Take Maurice Benton, who hates yesterday's Supreme Court decision, and Sandra Seegars, who loves it. Each lives in a Southeast Washington community -- he in Barry Farm, she in Congress Park -- where it's difficult to find someone who doesn't know someone who has been shot or robbed at gunpoint.
Benton, 20, was shot in the stomach in 2006, had four surgeries and takes medication daily so his body won't reject the donor intestine. Seegars, an advisory neighborhood commissioner, had a brother who was shot to death in 1978; another is imprisoned for fatally shooting someone.
Across town, Stacey Coates, 60, lives in Northwest, three blocks from the Maryland line. She teaches "tolerance through drama" at the Kennedy Center. Reading at the popular restaurant Busboys & Poets yesterday, Coates said more guns won't solve anything.
"If we were still a pioneer country, I would understand [the right to bear arms]," she said. "But we're more civilized than that."
With yesterday's decision to scrap the District's handgun ban, residents from the safest parts of Northwest to the most dangerous sections of Southeast expressed glee that the decision could enable some residents to defend themselves or dismay that it could lead to more chaos.
Some railed against laws that seem to ignore those who import illegal guns into the city but heavily punish those who buy them. Some who have never been robbed said they planned to get a gun. Shooting victims, meanwhile, said they would not.
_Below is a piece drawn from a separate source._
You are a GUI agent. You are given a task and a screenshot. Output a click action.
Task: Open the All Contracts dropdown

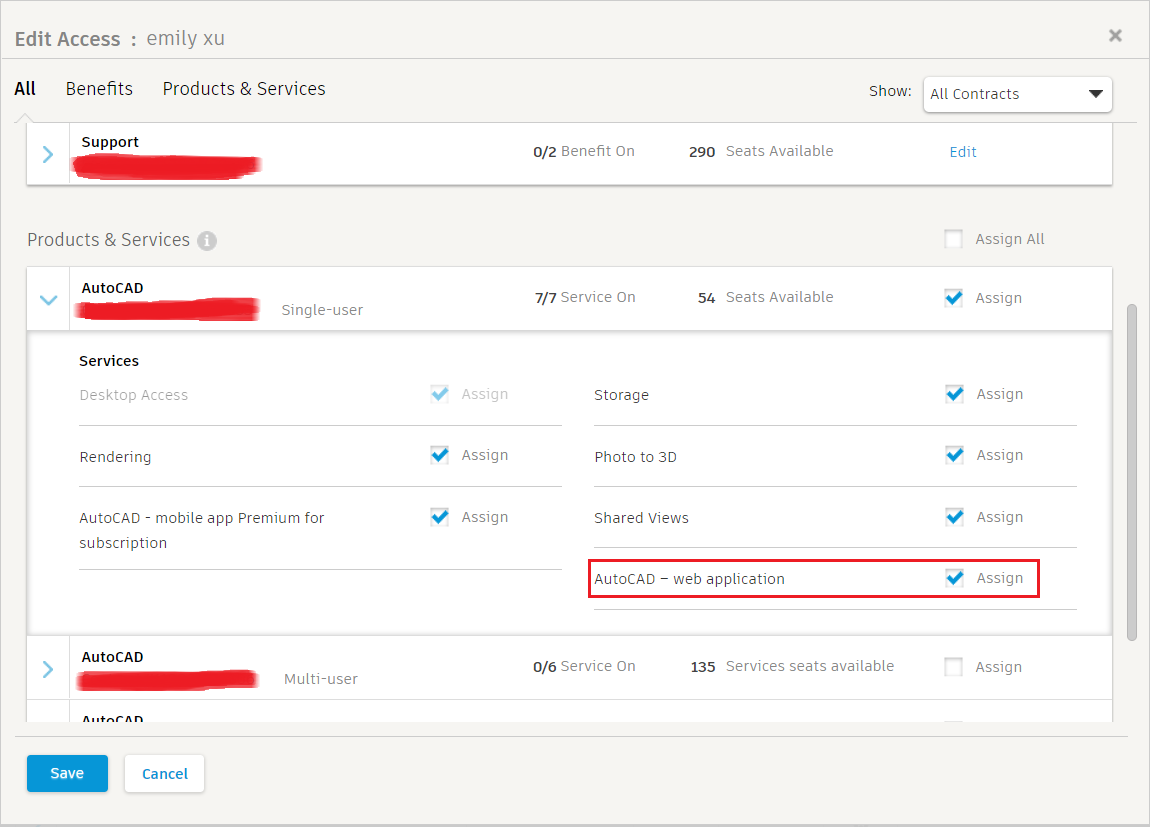(1017, 94)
Edward Matthews, 24, a student at the University of the District of Columbia, said the ban was a source of constant frustration. Matthews lives in Fort Washington, in part, so he can own a handgun, he said, and has often worried about relatives living in the District who could not.
"I have family in D.C. that have been robbed, but they didn't have guns because it was illegal, now they'll probably get something," he said.
Most city residents would disagree. In a Washington Post poll of D.C. residents in January, 76 percent favored the city's gun law.
Gustavo Cuello, 47, owner of Habitat Home Accents & Jewelry on U Street, said the idea that everyone can own a gun is "completely stupid." He was mugged once in Dupont Circle two years ago, but no weapon was involved. "They talk about guns for hunting or self-defense," he said. "This is 2008!"
The need for self-defense is real to Sorrell Green. He has two pit bulls for safety and favors allowing residents to own guns and carry them. At 61, he has lived in the District for 40 years and has been robbed five times, twice at gunpoint outside his house. "Just having a gun in your house is not going to do you any good on the street," he said. "People need something to protect themselves."